The financing of a universal postal service
Privatization, liberalisation, competition: these words are often used in speaking of the telecommunications, energy and transportation sectors. In a liberalised environment competition and public services can enter into conflict. Liberalisation requires thinking about new ways to finance a universal postal service.
The postal services market
In a market that is open to competition, the means of financing a universal postal service has to be re-examined. The postal services market, which has been completely liberalised since January 1, 2011, clearly demonstrates this fact. In this sector, the duties of the universal service are specified in European directives that define the liberalisation of the market for postal services; in Belgium, the universal service obligations are part of a management contract between the historical provider of universal services, BPost, and the state itself. The obligations of the universal service are multi-dimensional and varied but they are limited to only a few products such as individually addressed pieces of mail and small packages weighing less than 2 kg.
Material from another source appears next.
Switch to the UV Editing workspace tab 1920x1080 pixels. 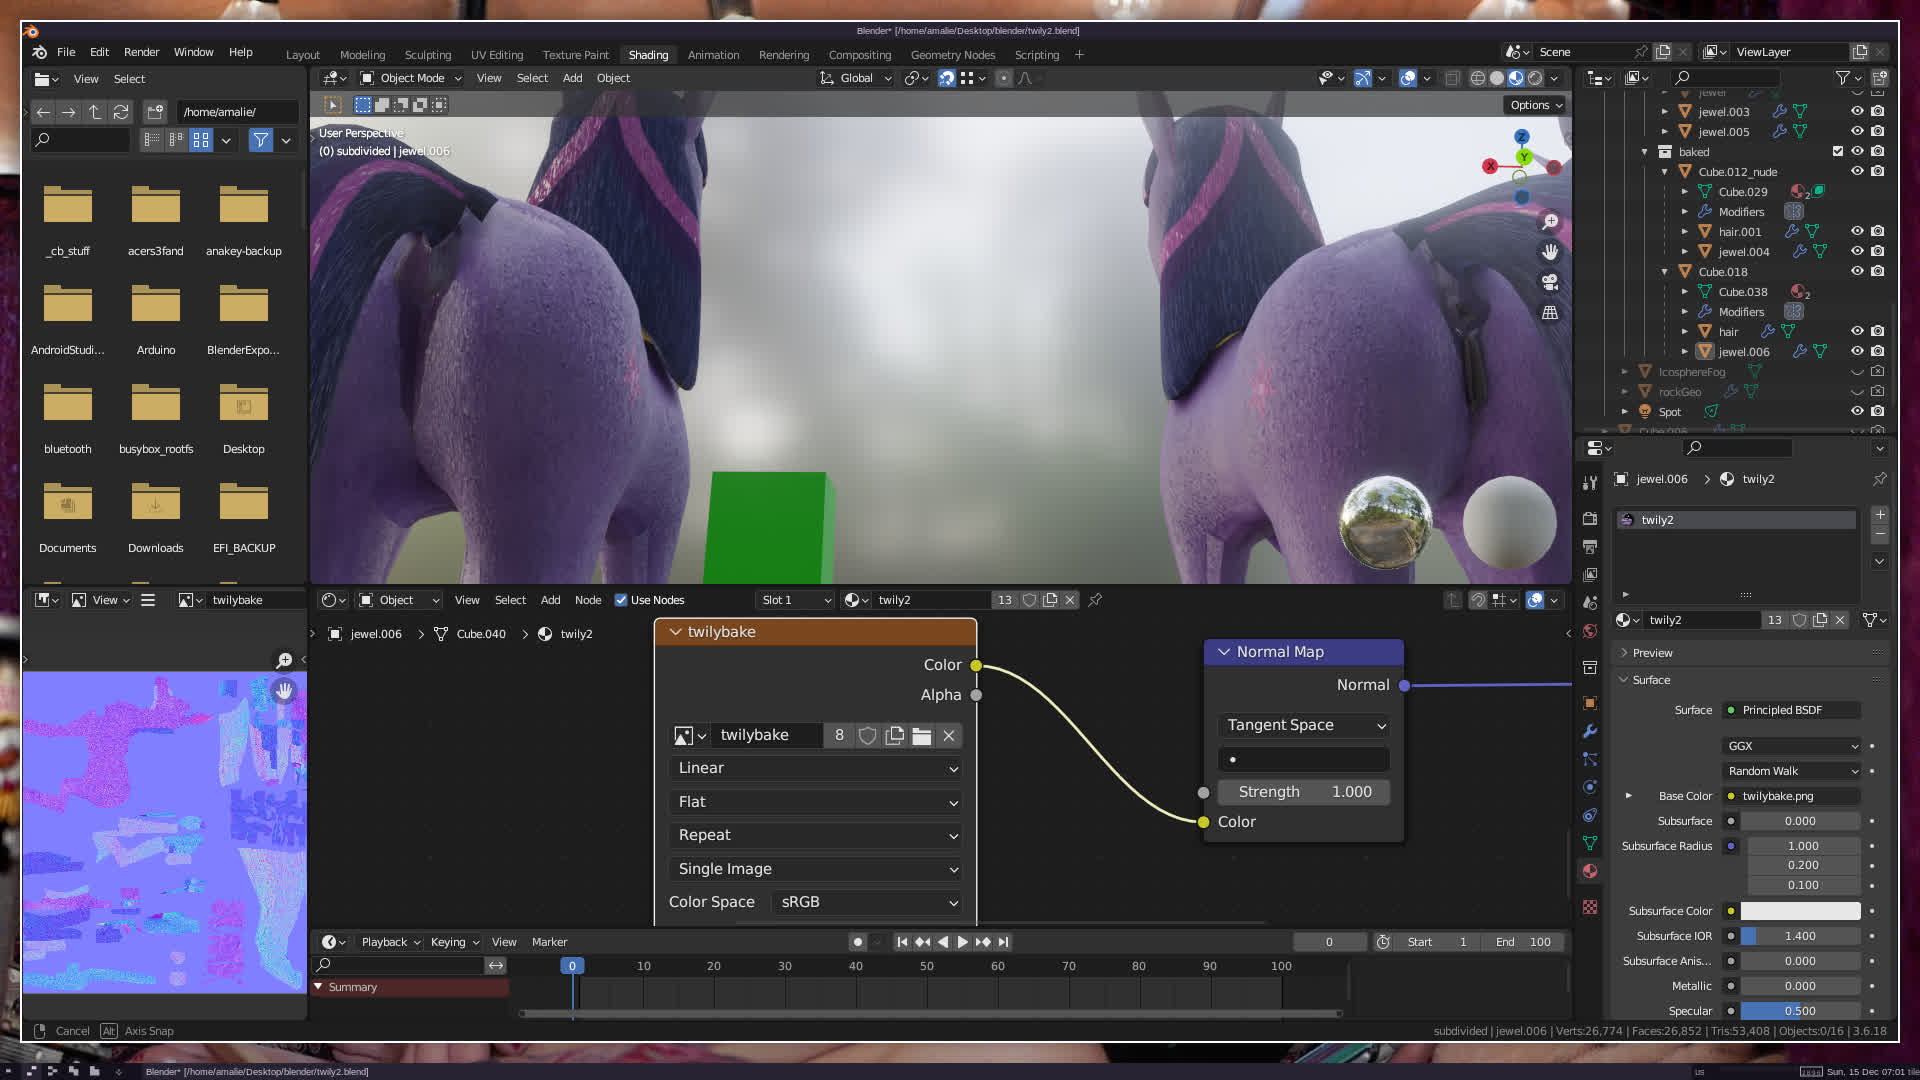496,55
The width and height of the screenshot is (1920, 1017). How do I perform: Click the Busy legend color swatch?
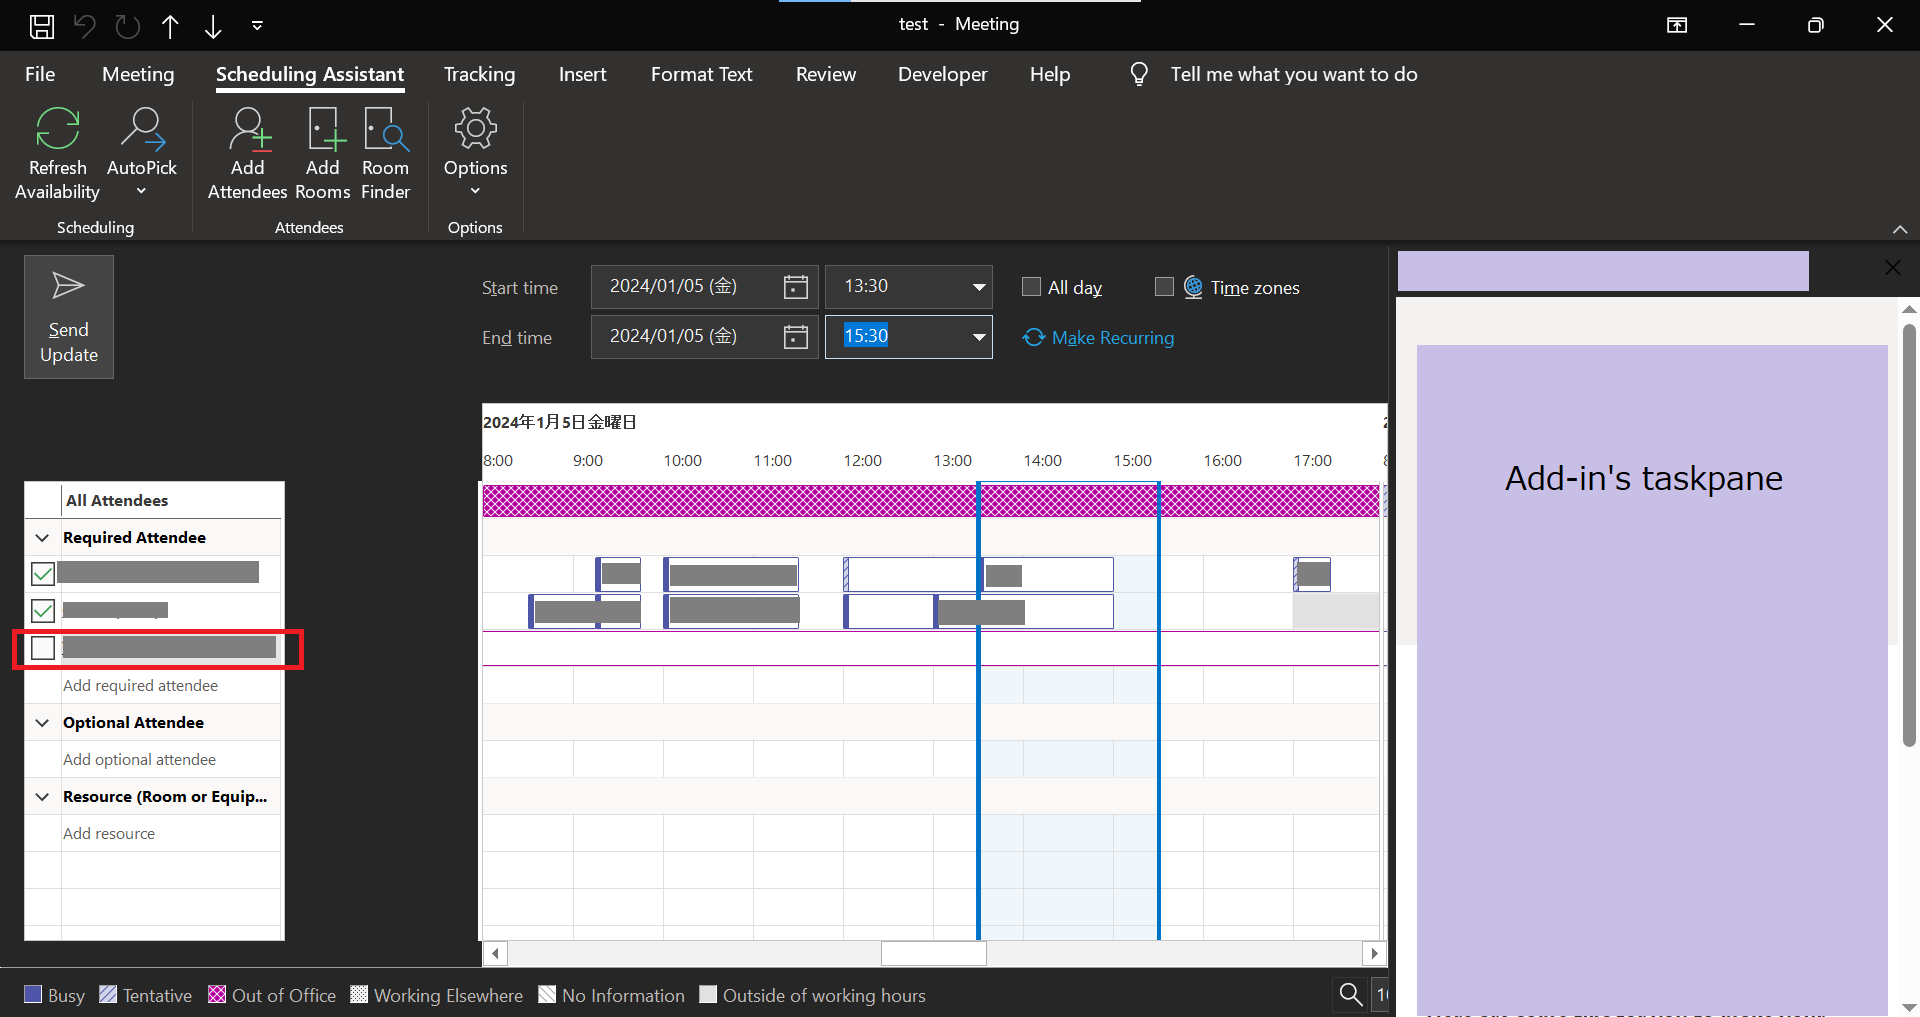[31, 994]
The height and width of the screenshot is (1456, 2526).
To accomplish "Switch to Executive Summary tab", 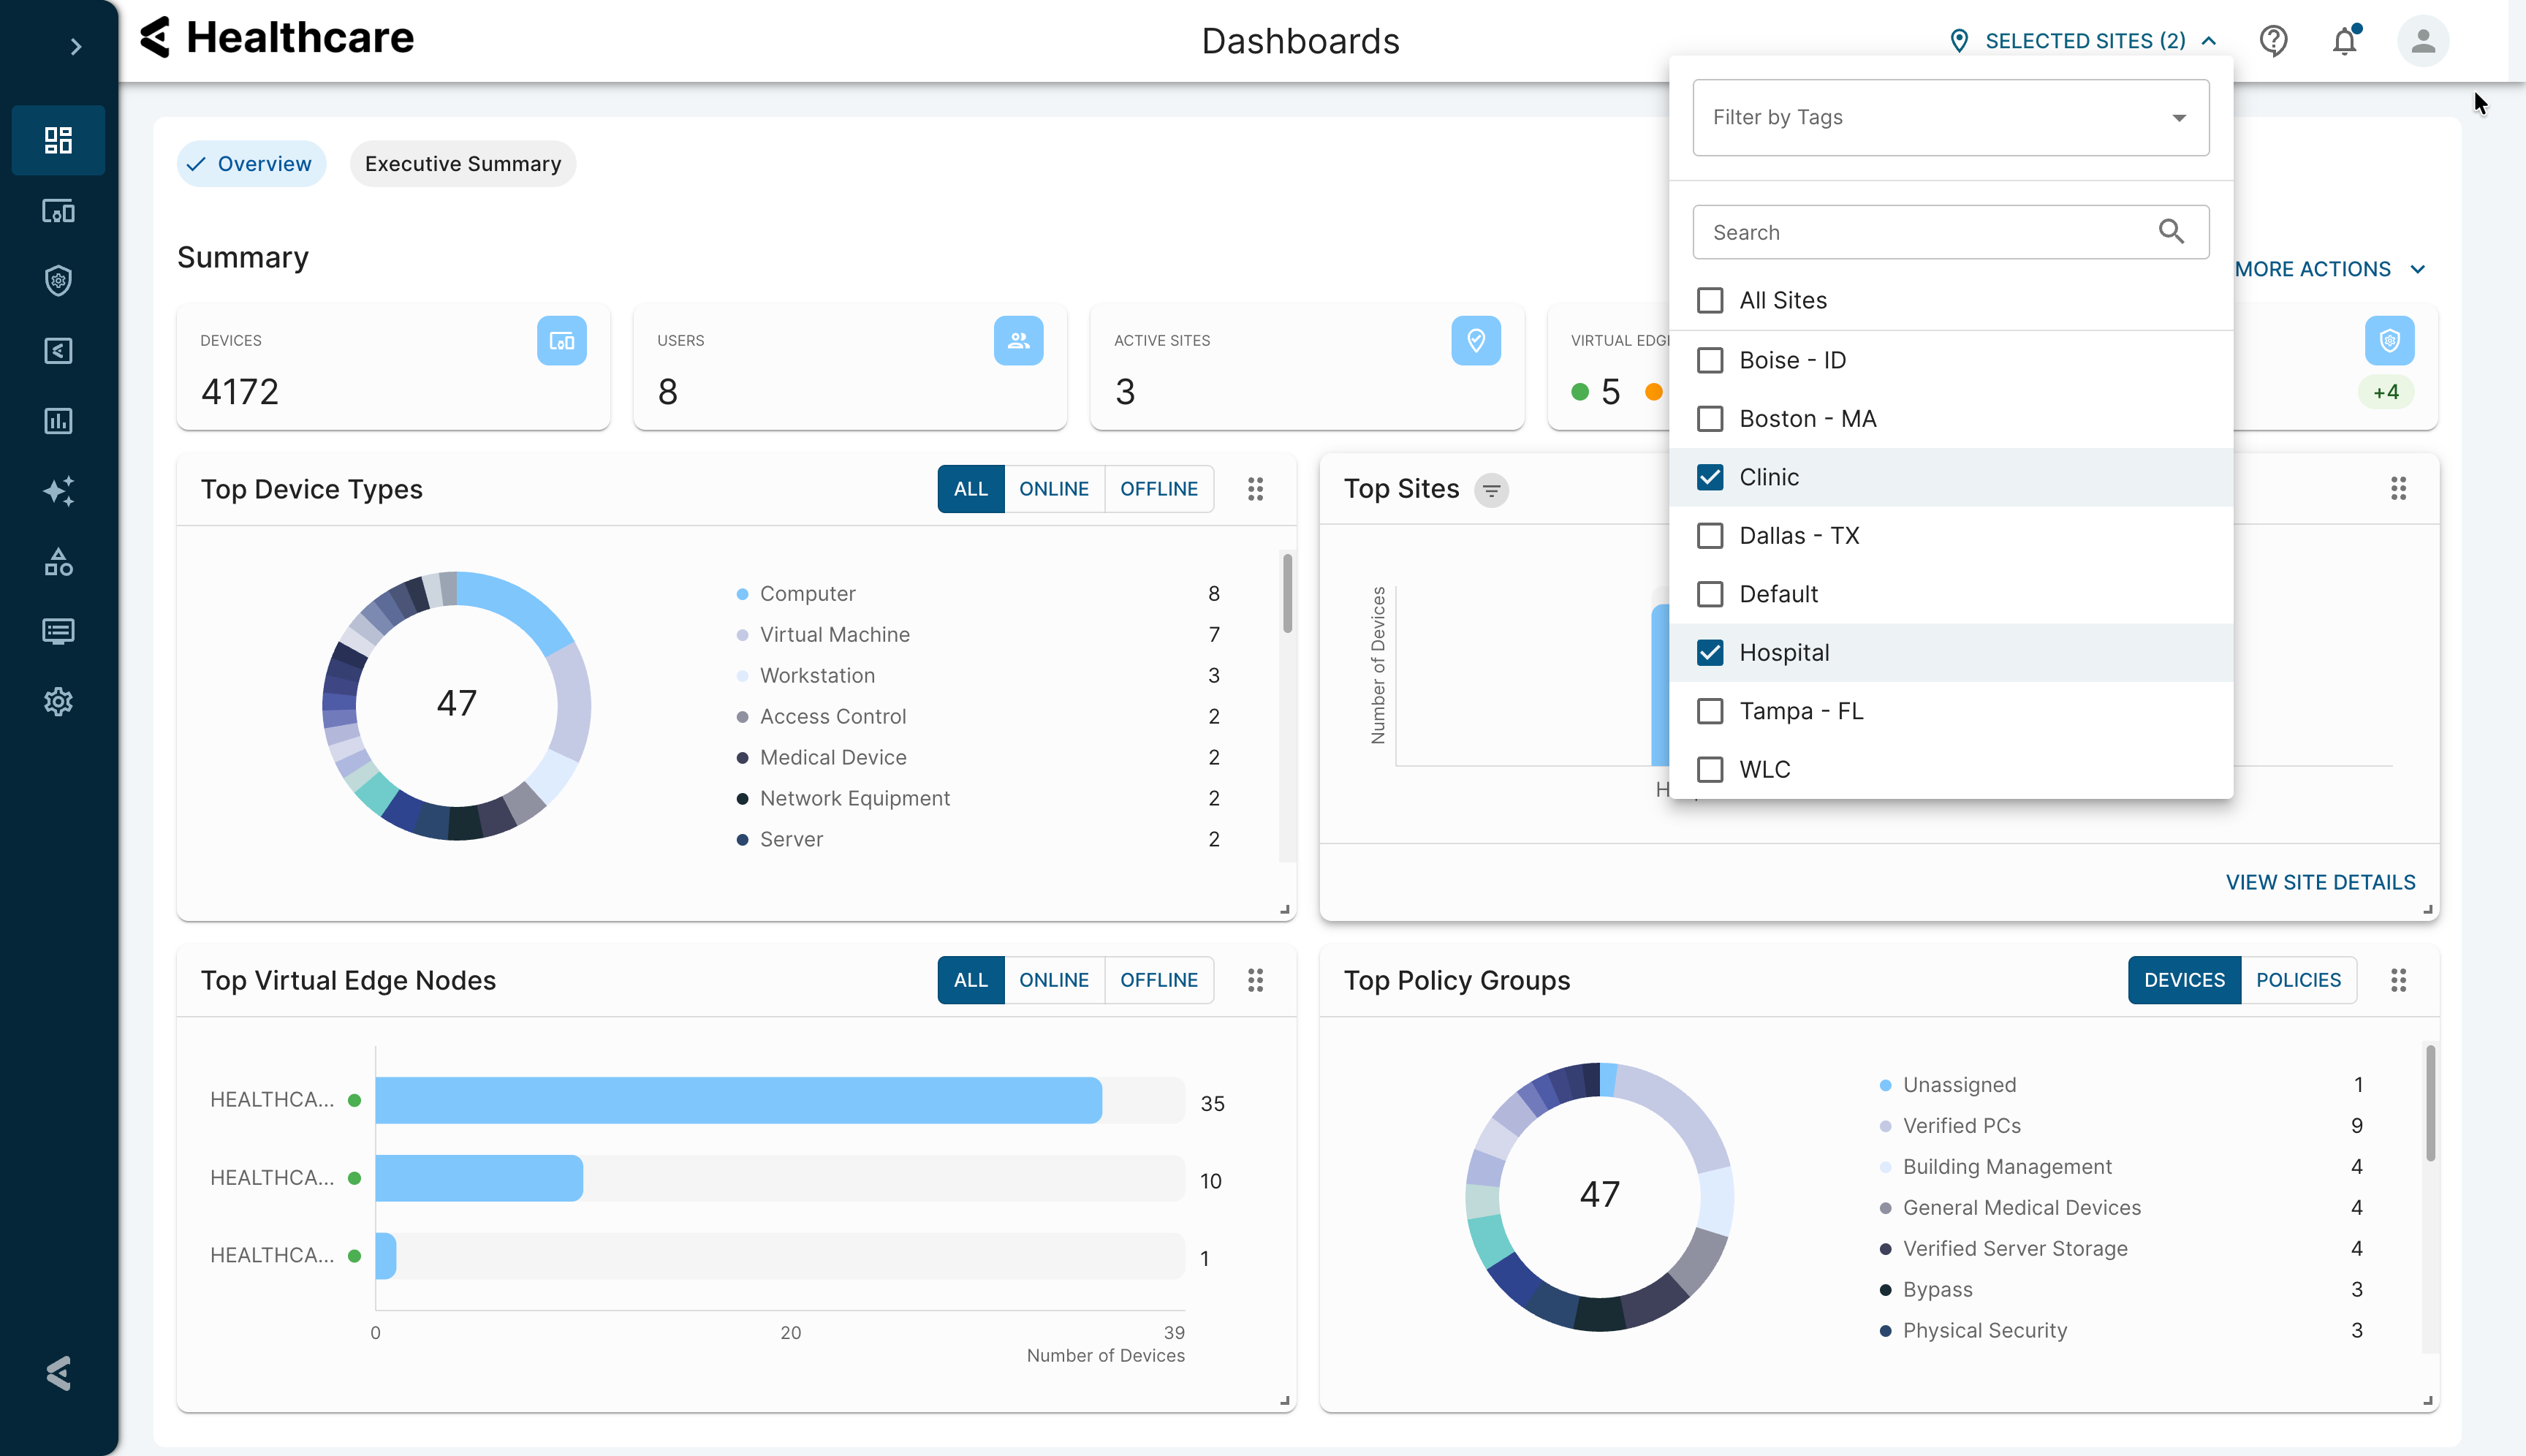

Universal service requirements touch upon the quality of the postal service and its availability everywhere in Belgium, the price structure and the postage price level. The provider of the universal service is required to distribute and collect mail on a daily basis everywhere in Belgium. Quality of service in terms of transit times and the accessibility of pick-up points must also meet a certain standard. The products offered under universal service must be reasonably priced, and it often happens that the regulating agency imposes a uniform price structure that does not depend on the destination of what is mailed. All European countries apply similar rules, though there are differences in the definition of levels of quality (some countries, for example, require Saturday delivery of mail) and in postage pricing constraints.
“After the market was opened to competition, the new participants (when there were any) concentrated on the profitable segments, leaving the non-profitable segments to the universal service provider,” explained Axel Gautier, a lecturer in industrial organization at the HEC-ULg Management School. “This phenomenon, known as cream-skimming (or cherry picking), is capable of ruining the financing arrangements for the universal service provider.”